Take every entry below and copy it out word for word.

BEGIN

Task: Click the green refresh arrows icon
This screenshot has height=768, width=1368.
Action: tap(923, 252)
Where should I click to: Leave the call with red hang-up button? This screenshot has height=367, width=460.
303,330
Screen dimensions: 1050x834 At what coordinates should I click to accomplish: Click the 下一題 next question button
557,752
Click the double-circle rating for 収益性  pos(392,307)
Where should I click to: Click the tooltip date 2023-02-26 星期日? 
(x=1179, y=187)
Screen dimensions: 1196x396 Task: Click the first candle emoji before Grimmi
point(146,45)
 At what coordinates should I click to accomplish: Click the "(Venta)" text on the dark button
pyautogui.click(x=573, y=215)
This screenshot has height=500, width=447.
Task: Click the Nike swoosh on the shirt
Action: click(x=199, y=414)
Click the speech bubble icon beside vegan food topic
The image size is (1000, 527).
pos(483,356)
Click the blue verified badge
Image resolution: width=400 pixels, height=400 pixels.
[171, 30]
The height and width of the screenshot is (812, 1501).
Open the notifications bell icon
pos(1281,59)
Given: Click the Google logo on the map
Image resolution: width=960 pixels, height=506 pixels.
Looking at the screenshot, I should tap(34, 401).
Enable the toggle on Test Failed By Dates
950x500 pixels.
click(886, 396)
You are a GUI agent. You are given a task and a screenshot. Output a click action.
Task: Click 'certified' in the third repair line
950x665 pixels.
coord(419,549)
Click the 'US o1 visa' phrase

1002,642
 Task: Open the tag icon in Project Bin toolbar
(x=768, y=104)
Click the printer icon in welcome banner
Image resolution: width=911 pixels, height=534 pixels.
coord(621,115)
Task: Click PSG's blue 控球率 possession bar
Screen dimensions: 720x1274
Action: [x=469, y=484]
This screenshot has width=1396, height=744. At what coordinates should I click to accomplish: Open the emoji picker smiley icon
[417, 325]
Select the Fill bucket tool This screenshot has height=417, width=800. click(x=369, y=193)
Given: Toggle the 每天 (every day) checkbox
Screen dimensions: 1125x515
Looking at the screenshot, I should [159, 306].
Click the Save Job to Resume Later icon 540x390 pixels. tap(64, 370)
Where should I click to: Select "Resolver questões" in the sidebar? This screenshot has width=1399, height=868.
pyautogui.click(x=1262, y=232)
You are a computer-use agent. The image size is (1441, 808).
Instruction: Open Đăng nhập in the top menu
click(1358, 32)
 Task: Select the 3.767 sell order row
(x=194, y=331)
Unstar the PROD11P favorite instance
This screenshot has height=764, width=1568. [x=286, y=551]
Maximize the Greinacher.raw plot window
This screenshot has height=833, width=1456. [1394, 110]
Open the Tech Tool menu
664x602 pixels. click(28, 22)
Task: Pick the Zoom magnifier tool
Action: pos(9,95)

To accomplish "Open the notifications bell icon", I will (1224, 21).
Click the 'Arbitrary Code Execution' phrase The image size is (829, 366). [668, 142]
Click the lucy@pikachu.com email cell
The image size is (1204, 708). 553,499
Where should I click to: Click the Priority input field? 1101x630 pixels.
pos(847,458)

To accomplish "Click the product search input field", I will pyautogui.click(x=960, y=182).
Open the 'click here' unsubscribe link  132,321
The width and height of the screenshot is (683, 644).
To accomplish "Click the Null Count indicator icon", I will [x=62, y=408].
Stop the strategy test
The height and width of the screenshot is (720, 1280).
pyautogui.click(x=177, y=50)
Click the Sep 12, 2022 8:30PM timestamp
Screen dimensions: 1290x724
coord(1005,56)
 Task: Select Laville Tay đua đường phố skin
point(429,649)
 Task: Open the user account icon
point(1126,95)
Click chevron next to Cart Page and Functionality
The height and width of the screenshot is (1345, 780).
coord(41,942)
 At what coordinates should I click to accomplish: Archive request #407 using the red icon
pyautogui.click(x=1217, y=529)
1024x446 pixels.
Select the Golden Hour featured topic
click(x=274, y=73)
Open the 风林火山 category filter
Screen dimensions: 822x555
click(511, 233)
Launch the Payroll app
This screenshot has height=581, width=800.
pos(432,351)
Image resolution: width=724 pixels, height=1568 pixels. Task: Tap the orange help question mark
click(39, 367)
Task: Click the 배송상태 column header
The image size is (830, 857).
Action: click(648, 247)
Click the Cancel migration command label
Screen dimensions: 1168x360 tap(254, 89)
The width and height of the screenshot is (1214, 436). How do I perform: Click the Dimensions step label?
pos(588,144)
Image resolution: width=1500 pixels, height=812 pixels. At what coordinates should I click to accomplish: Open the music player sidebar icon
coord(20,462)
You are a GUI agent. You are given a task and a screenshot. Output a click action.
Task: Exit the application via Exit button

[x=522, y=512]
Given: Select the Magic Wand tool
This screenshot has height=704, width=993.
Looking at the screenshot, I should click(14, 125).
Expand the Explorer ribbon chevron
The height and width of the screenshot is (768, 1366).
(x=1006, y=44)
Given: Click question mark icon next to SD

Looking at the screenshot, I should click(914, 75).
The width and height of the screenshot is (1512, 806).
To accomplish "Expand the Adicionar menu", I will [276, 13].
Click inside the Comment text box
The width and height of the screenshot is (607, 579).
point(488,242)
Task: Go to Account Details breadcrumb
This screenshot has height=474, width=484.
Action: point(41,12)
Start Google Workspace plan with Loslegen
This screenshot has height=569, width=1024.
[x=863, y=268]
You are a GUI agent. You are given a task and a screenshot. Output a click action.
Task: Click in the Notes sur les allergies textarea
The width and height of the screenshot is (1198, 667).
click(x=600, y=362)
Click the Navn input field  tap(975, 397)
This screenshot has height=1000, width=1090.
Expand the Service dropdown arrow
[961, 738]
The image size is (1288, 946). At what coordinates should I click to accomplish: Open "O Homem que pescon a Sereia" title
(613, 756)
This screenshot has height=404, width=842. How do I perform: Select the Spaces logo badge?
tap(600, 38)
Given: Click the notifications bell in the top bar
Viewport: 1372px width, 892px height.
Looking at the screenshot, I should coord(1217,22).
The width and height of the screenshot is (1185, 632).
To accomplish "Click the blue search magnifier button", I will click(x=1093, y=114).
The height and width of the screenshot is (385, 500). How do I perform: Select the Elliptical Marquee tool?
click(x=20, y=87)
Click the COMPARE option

END

> **Answer space**
Task: Click the green refresh arrows icon
This screenshot has height=768, width=1368.
Action: tap(923, 252)
Where should I click to: Leave the call with red hang-up button? This screenshot has height=367, width=460.
303,330
Screen dimensions: 1050x834 At what coordinates should I click to accomplish: Click the 下一題 next question button
557,752
Click the double-circle rating for 収益性  pos(392,307)
Where should I click to: Click the tooltip date 2023-02-26 星期日? 
(x=1179, y=187)
Screen dimensions: 1196x396 Task: Click the first candle emoji before Grimmi
point(146,45)
 At what coordinates should I click to accomplish: Click the "(Venta)" text on the dark button
pyautogui.click(x=573, y=215)
This screenshot has height=500, width=447.
Task: Click the Nike swoosh on the shirt
Action: click(x=199, y=414)
Click the speech bubble icon beside vegan food topic
The image size is (1000, 527).
pos(483,356)
Click the blue verified badge
Image resolution: width=400 pixels, height=400 pixels.
[171, 30]
The height and width of the screenshot is (812, 1501).
Open the notifications bell icon
pos(1281,59)
Given: Click the Google logo on the map
Image resolution: width=960 pixels, height=506 pixels.
Looking at the screenshot, I should tap(34, 401).
Enable the toggle on Test Failed By Dates
950x500 pixels.
click(886, 396)
You are a GUI agent. You are given a task and a screenshot. Output a click action.
Task: Click 'certified' in the third repair line
950x665 pixels.
coord(419,549)
Click the 'US o1 visa' phrase

1002,642
 Task: Open the tag icon in Project Bin toolbar
(x=768, y=104)
Click the printer icon in welcome banner
Image resolution: width=911 pixels, height=534 pixels.
coord(621,115)
Task: Click PSG's blue 控球率 possession bar
Screen dimensions: 720x1274
Action: [x=469, y=484]
This screenshot has width=1396, height=744. At what coordinates should I click to accomplish: Open the emoji picker smiley icon
[417, 325]
Select the Fill bucket tool This screenshot has height=417, width=800. click(x=369, y=193)
Given: Toggle the 每天 (every day) checkbox
Screen dimensions: 1125x515
Looking at the screenshot, I should [159, 306].
Click the Save Job to Resume Later icon 540x390 pixels. tap(64, 370)
Where should I click to: Select "Resolver questões" in the sidebar? This screenshot has width=1399, height=868.
pyautogui.click(x=1262, y=232)
You are a computer-use agent. The image size is (1441, 808).
Instruction: Open Đăng nhập in the top menu
click(1358, 32)
 Task: Select the 3.767 sell order row
(x=194, y=331)
Unstar the PROD11P favorite instance
This screenshot has height=764, width=1568. [x=286, y=551]
Maximize the Greinacher.raw plot window
This screenshot has height=833, width=1456. [1394, 110]
Open the Tech Tool menu
664x602 pixels. click(28, 22)
Task: Pick the Zoom magnifier tool
Action: pos(9,95)

To accomplish "Open the notifications bell icon", I will (1224, 21).
Click the 'Arbitrary Code Execution' phrase The image size is (829, 366). [668, 142]
Click the lucy@pikachu.com email cell
The image size is (1204, 708). 553,499
Where should I click to: Click the Priority input field? 1101x630 pixels.
pos(847,458)

To accomplish "Click the product search input field", I will pyautogui.click(x=960, y=182).
Open the 'click here' unsubscribe link  132,321
The width and height of the screenshot is (683, 644).
To accomplish "Click the Null Count indicator icon", I will [x=62, y=408].
Stop the strategy test
The height and width of the screenshot is (720, 1280).
pyautogui.click(x=177, y=50)
Click the Sep 12, 2022 8:30PM timestamp
Screen dimensions: 1290x724
coord(1005,56)
 Task: Select Laville Tay đua đường phố skin
point(429,649)
 Task: Open the user account icon
point(1126,95)
Click chevron next to Cart Page and Functionality
The height and width of the screenshot is (1345, 780).
coord(41,942)
 At what coordinates should I click to accomplish: Archive request #407 using the red icon
pyautogui.click(x=1217, y=529)
1024x446 pixels.
Select the Golden Hour featured topic
click(x=274, y=73)
Open the 风林火山 category filter
Screen dimensions: 822x555
click(511, 233)
Launch the Payroll app
This screenshot has height=581, width=800.
pos(432,351)
Image resolution: width=724 pixels, height=1568 pixels. Task: Tap the orange help question mark
click(39, 367)
Task: Click the 배송상태 column header
The image size is (830, 857).
Action: click(648, 247)
Click the Cancel migration command label
Screen dimensions: 1168x360 tap(254, 89)
The width and height of the screenshot is (1214, 436). How do I perform: Click the Dimensions step label?
pos(588,144)
Image resolution: width=1500 pixels, height=812 pixels. At what coordinates should I click to accomplish: Open the music player sidebar icon
coord(20,462)
You are a GUI agent. You are given a task and a screenshot. Output a click action.
Task: Exit the application via Exit button

[x=522, y=512]
Given: Select the Magic Wand tool
This screenshot has height=704, width=993.
Looking at the screenshot, I should click(14, 125).
Expand the Explorer ribbon chevron
The height and width of the screenshot is (768, 1366).
(x=1006, y=44)
Given: Click question mark icon next to SD

Looking at the screenshot, I should click(914, 75).
The width and height of the screenshot is (1512, 806).
To accomplish "Expand the Adicionar menu", I will [276, 13].
Click inside the Comment text box
The width and height of the screenshot is (607, 579).
point(488,242)
Task: Go to Account Details breadcrumb
This screenshot has height=474, width=484.
Action: point(41,12)
Start Google Workspace plan with Loslegen
This screenshot has height=569, width=1024.
[x=863, y=268]
You are a GUI agent. You are given a task and a screenshot. Output a click action.
Task: Click in the Notes sur les allergies textarea
The width and height of the screenshot is (1198, 667).
click(x=600, y=362)
Click the Navn input field  tap(975, 397)
This screenshot has height=1000, width=1090.
Expand the Service dropdown arrow
[961, 738]
The image size is (1288, 946). At what coordinates should I click to accomplish: Open "O Homem que pescon a Sereia" title
(613, 756)
This screenshot has height=404, width=842. How do I perform: Select the Spaces logo badge?
tap(600, 38)
Given: Click the notifications bell in the top bar
Viewport: 1372px width, 892px height.
Looking at the screenshot, I should coord(1217,22).
The width and height of the screenshot is (1185, 632).
To accomplish "Click the blue search magnifier button", I will click(x=1093, y=114).
The height and width of the screenshot is (385, 500). How do I perform: Select the Elliptical Marquee tool?
click(x=20, y=87)
Click the COMPARE option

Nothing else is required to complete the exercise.